**SOURCE MATERIAL**
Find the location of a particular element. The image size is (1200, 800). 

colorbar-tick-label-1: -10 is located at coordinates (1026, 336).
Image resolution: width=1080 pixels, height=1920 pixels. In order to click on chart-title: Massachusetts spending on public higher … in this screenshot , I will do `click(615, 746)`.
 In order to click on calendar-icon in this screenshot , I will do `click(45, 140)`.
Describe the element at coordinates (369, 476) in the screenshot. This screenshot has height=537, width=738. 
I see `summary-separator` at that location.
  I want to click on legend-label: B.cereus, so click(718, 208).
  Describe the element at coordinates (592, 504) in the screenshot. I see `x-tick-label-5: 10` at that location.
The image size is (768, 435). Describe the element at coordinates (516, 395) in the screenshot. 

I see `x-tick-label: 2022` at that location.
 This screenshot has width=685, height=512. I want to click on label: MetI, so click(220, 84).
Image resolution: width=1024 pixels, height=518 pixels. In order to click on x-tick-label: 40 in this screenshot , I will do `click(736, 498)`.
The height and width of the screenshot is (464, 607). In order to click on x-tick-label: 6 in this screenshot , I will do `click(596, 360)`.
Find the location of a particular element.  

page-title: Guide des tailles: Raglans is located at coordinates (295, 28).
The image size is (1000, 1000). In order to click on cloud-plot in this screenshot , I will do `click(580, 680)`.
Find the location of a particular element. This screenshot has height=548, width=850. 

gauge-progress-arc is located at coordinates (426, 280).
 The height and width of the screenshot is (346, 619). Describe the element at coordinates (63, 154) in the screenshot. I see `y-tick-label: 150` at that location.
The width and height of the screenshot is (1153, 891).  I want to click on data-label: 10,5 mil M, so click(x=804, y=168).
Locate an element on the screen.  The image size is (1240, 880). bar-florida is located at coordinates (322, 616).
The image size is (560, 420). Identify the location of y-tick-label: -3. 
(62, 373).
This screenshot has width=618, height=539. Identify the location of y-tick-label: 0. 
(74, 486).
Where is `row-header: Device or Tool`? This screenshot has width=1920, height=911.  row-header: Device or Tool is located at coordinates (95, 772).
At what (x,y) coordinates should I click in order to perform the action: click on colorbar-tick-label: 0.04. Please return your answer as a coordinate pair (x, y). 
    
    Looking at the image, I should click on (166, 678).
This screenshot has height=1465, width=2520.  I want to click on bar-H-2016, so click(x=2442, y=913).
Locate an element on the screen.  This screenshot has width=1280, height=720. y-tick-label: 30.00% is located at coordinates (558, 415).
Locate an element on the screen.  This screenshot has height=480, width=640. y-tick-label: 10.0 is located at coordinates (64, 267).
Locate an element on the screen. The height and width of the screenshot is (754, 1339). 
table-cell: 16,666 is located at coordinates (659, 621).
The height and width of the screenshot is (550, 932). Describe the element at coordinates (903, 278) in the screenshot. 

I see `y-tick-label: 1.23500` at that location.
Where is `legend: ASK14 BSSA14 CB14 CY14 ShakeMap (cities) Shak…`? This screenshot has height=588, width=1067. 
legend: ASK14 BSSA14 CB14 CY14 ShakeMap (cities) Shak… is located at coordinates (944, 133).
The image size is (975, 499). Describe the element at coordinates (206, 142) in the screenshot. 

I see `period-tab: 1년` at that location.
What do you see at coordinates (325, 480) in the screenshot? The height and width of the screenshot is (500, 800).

**PROBLEM TO SOLVE**
Copy the rows above word for word.

**SOLUTION TO THE EXERCISE**
Find the location of a particular element. The image size is (1200, 800). 

colorbar-tick-label-1: -10 is located at coordinates (1026, 336).
Image resolution: width=1080 pixels, height=1920 pixels. In order to click on chart-title: Massachusetts spending on public higher … in this screenshot , I will do `click(615, 746)`.
 In order to click on calendar-icon in this screenshot , I will do `click(45, 140)`.
Describe the element at coordinates (369, 476) in the screenshot. This screenshot has height=537, width=738. 
I see `summary-separator` at that location.
  I want to click on legend-label: B.cereus, so click(718, 208).
  Describe the element at coordinates (592, 504) in the screenshot. I see `x-tick-label-5: 10` at that location.
The image size is (768, 435). Describe the element at coordinates (516, 395) in the screenshot. 

I see `x-tick-label: 2022` at that location.
 This screenshot has width=685, height=512. I want to click on label: MetI, so click(220, 84).
Image resolution: width=1024 pixels, height=518 pixels. In order to click on x-tick-label: 40 in this screenshot , I will do `click(736, 498)`.
The height and width of the screenshot is (464, 607). In order to click on x-tick-label: 6 in this screenshot , I will do `click(596, 360)`.
Find the location of a particular element.  

page-title: Guide des tailles: Raglans is located at coordinates (295, 28).
The image size is (1000, 1000). In order to click on cloud-plot in this screenshot , I will do `click(580, 680)`.
Find the location of a particular element. This screenshot has height=548, width=850. 

gauge-progress-arc is located at coordinates (426, 280).
 The height and width of the screenshot is (346, 619). Describe the element at coordinates (63, 154) in the screenshot. I see `y-tick-label: 150` at that location.
The width and height of the screenshot is (1153, 891).  I want to click on data-label: 10,5 mil M, so click(x=804, y=168).
Locate an element on the screen.  The image size is (1240, 880). bar-florida is located at coordinates (322, 616).
The image size is (560, 420). Identify the location of y-tick-label: -3. 
(62, 373).
This screenshot has width=618, height=539. Identify the location of y-tick-label: 0. 
(74, 486).
Where is `row-header: Device or Tool`? This screenshot has width=1920, height=911.  row-header: Device or Tool is located at coordinates (95, 772).
At what (x,y) coordinates should I click in order to perform the action: click on colorbar-tick-label: 0.04. Please return your answer as a coordinate pair (x, y). 
    
    Looking at the image, I should click on (166, 678).
This screenshot has height=1465, width=2520.  I want to click on bar-H-2016, so click(x=2442, y=913).
Locate an element on the screen.  This screenshot has width=1280, height=720. y-tick-label: 30.00% is located at coordinates (558, 415).
Locate an element on the screen.  This screenshot has height=480, width=640. y-tick-label: 10.0 is located at coordinates (64, 267).
Locate an element on the screen. The height and width of the screenshot is (754, 1339). 
table-cell: 16,666 is located at coordinates (659, 621).
The height and width of the screenshot is (550, 932). Describe the element at coordinates (903, 278) in the screenshot. 

I see `y-tick-label: 1.23500` at that location.
Where is `legend: ASK14 BSSA14 CB14 CY14 ShakeMap (cities) Shak…`? This screenshot has height=588, width=1067. 
legend: ASK14 BSSA14 CB14 CY14 ShakeMap (cities) Shak… is located at coordinates (944, 133).
The image size is (975, 499). Describe the element at coordinates (206, 142) in the screenshot. 

I see `period-tab: 1년` at that location.
What do you see at coordinates (325, 480) in the screenshot? The height and width of the screenshot is (500, 800).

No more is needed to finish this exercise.